Thursday, April 15, 2010

Shark Weak 2010

Oy.

It has to be a terrible, terrible day to be a Sharks fan. I can't imagine the anxiety. Arguably, they have been the best and most consistent team in California since Gretzky left. But that argument breaks down around this time of year. The 00s were the decade of the Ducks in California hockey. It began with a miraculous run to game 7 of the finals in 2003 which prefaced a conference finals run in 2006, California's first Stanley Cup in 2007, a playoff appearance in 2008, and bookended by a dramatic upset of the President's Trophy winners in the first round in 2009. That President's Trophy winner, was, of course, the Sharks.

Now they are on the verge of being eclipsed by their other southern neighbor, the Kings. If not this year, then next year it seems all but certain.

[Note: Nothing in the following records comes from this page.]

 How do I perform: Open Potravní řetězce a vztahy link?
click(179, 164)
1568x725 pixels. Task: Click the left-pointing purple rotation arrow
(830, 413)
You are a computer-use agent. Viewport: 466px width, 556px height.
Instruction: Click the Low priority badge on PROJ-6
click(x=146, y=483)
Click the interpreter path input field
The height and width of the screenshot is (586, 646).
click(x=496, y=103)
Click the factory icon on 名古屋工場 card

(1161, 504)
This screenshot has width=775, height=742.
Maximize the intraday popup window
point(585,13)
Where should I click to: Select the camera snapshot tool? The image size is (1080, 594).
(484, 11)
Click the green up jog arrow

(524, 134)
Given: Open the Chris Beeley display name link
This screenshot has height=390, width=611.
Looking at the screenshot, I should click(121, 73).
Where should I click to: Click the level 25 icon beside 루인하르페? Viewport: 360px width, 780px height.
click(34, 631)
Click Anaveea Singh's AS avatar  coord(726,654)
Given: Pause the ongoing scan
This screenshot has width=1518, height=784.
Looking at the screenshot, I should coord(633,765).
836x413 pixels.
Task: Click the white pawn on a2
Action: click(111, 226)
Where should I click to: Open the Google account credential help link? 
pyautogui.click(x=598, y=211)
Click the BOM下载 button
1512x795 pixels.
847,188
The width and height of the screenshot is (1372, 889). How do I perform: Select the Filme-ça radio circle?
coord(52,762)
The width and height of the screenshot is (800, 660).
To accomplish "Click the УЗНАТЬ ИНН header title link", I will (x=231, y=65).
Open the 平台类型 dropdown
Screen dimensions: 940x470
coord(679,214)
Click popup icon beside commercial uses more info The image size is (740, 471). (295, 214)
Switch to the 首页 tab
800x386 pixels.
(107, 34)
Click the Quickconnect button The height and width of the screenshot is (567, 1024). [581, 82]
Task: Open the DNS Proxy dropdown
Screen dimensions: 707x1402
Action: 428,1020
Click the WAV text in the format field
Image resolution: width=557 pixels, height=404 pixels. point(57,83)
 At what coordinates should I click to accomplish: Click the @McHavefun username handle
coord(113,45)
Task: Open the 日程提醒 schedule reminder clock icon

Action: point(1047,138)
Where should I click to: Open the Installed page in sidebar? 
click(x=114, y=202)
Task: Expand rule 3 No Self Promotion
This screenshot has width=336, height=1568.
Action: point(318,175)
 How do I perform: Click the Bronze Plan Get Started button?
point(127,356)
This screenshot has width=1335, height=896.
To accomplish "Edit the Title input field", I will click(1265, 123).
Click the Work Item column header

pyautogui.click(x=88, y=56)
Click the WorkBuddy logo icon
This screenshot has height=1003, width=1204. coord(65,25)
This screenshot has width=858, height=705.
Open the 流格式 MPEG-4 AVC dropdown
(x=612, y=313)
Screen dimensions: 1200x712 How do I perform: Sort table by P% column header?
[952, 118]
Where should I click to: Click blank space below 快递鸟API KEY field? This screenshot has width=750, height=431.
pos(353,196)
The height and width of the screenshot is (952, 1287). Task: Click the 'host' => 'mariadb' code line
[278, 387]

The hockey press/media, who is doing everything possible to ruin the sport, have embodied the two poles of ridiculousness on this issue. Hours before the puck dropped yesterday, San Jose columnist Ross McKeon declared that a decade of underachieving in the playoffs by the Sharks is totally irrelevant to this year. Maybe he was writing a propaganda piece. Maybe he was just really optimistic. But how could he not see what was coming?

The minute the Sharks gave up the first goal, everyone other hockey journamalist began writing their "choke" storyline. And once they lost game 1 at home, they submitted them for print. Indeed, what McKeon was really blind to wasn't the statistics, nor was it the Xs and Os of executing a hockey game. Rather, it was the self-fulfilling prophecy, the snowballing effect that a loss, any loss in any game in this series would have, and the psychological consequences of it.

The San Jose Mercury News spent roughly half of their article on the game relating it to past failures. Their other article? Speculating, once again, on whether Patrick Marleau will be the fall guy for the loss. I don't think you can argue with a straight face that none of this has any effect at all. It's certainly not the whole story. As I write this, I still believe San Jose will win this series. But it will have an effect.